Provided entries
'''

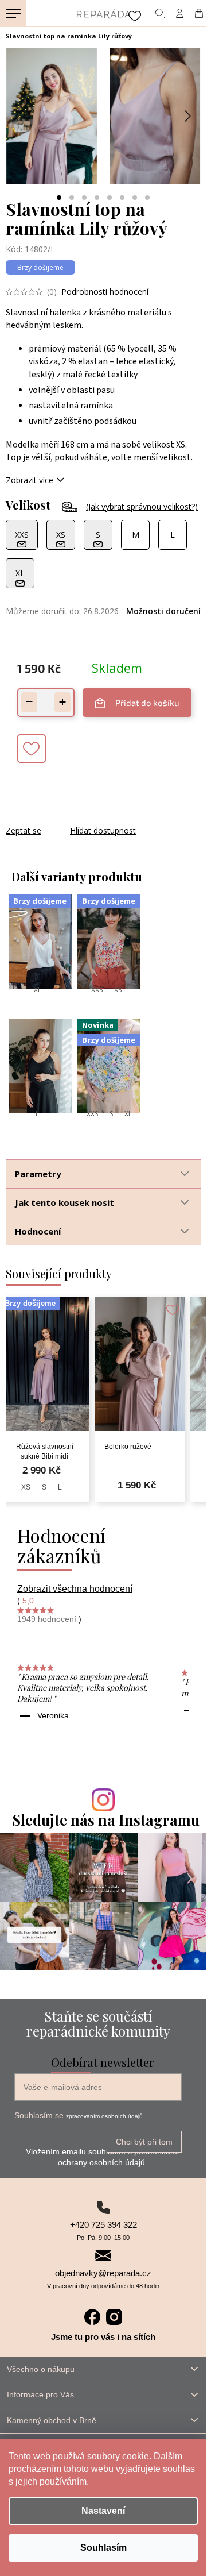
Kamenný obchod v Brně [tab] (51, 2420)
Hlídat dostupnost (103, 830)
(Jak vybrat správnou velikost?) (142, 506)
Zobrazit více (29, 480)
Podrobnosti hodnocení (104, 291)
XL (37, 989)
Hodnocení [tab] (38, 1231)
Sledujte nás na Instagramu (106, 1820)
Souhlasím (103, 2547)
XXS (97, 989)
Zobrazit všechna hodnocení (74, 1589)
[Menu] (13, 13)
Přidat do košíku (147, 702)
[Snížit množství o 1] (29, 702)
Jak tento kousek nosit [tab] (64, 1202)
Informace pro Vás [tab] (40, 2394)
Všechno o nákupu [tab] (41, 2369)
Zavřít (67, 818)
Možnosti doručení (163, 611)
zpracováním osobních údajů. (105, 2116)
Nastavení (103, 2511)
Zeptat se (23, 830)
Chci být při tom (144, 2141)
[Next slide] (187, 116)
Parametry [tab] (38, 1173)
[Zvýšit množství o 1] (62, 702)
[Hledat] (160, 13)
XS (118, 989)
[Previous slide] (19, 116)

'''
'''

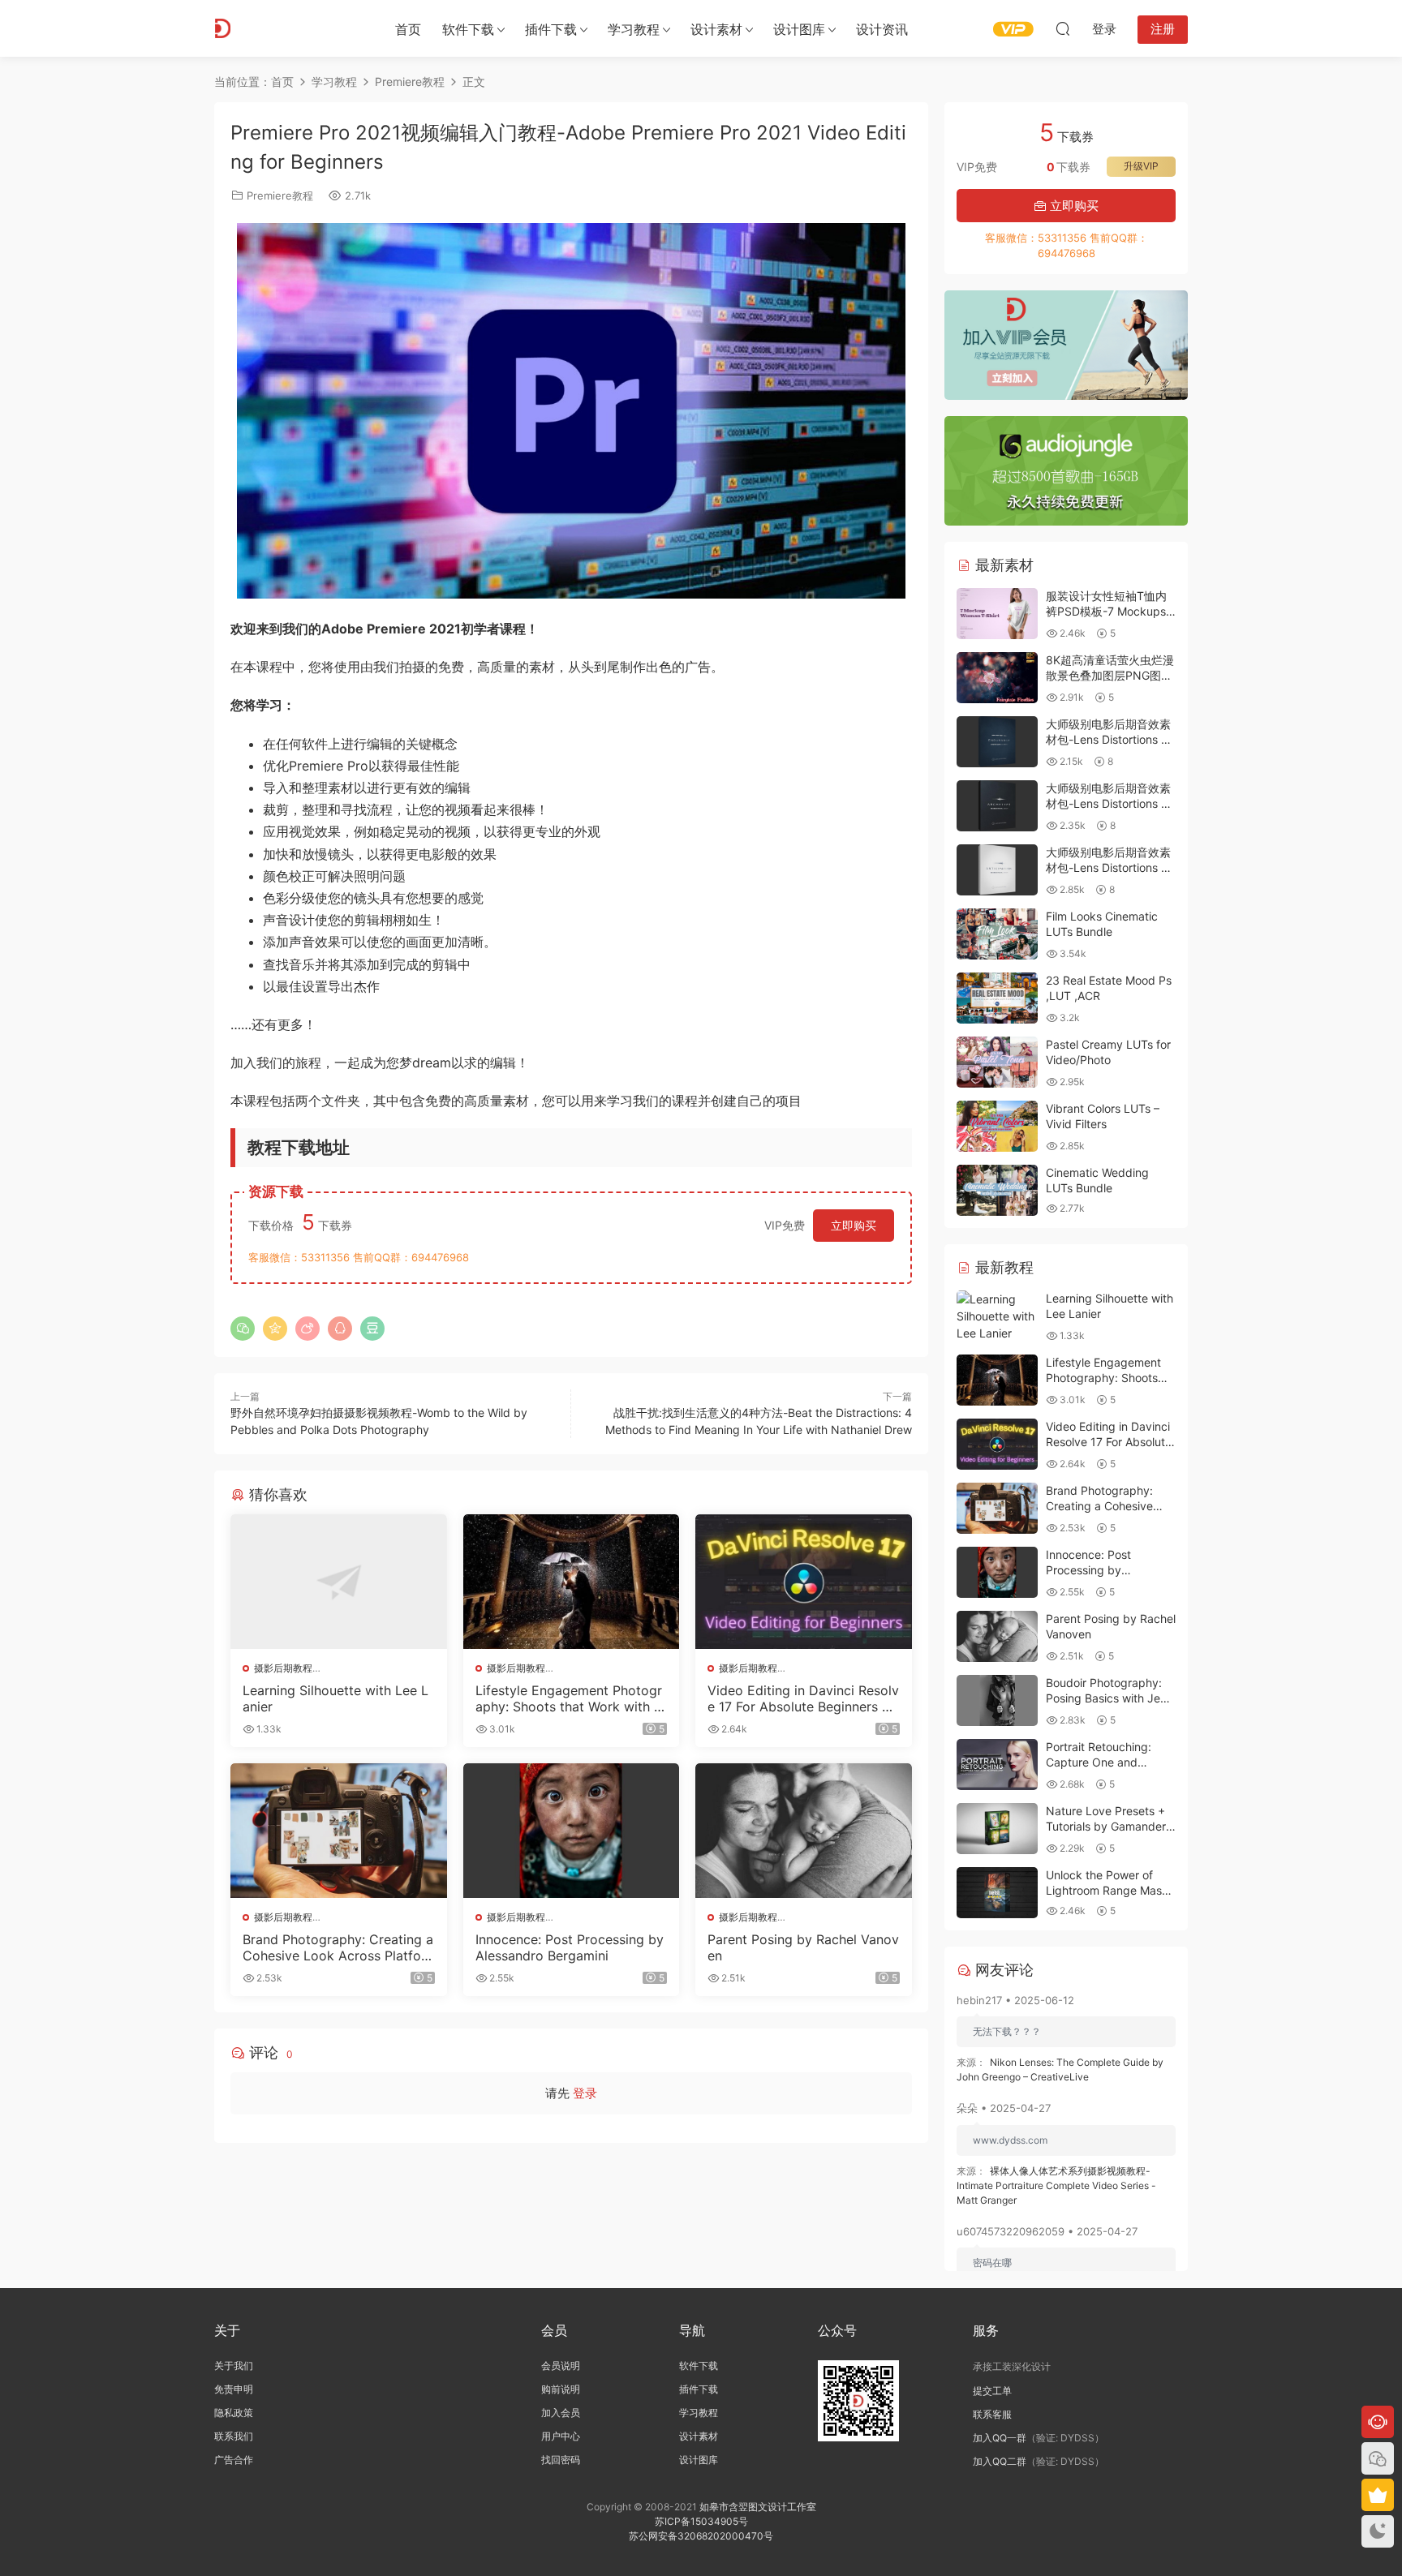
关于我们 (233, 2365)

'''

What you have to do
Would you print exactly and only the lines of the material above that run from the line with "Kamenný obchod v Brně [tab] (51, 2420)" through the line with "Chci být při tom (144, 2141)", both included?

Result for this task
Kamenný obchod v Brně [tab] (51, 2420)
Hlídat dostupnost (103, 830)
(Jak vybrat správnou velikost?) (142, 506)
Zobrazit více (29, 480)
Podrobnosti hodnocení (104, 291)
XL (37, 989)
Hodnocení [tab] (38, 1231)
Sledujte nás na Instagramu (106, 1820)
Souhlasím (103, 2547)
XXS (97, 989)
Zobrazit všechna hodnocení (74, 1589)
[Menu] (13, 13)
Přidat do košíku (147, 702)
[Snížit množství o 1] (29, 702)
Jak tento kousek nosit [tab] (64, 1202)
Informace pro Vás [tab] (40, 2394)
Všechno o nákupu [tab] (41, 2369)
Zavřít (67, 818)
Možnosti doručení (163, 611)
zpracováním osobních údajů. (105, 2116)
Nastavení (103, 2511)
Zeptat se (23, 830)
Chci být při tom (144, 2141)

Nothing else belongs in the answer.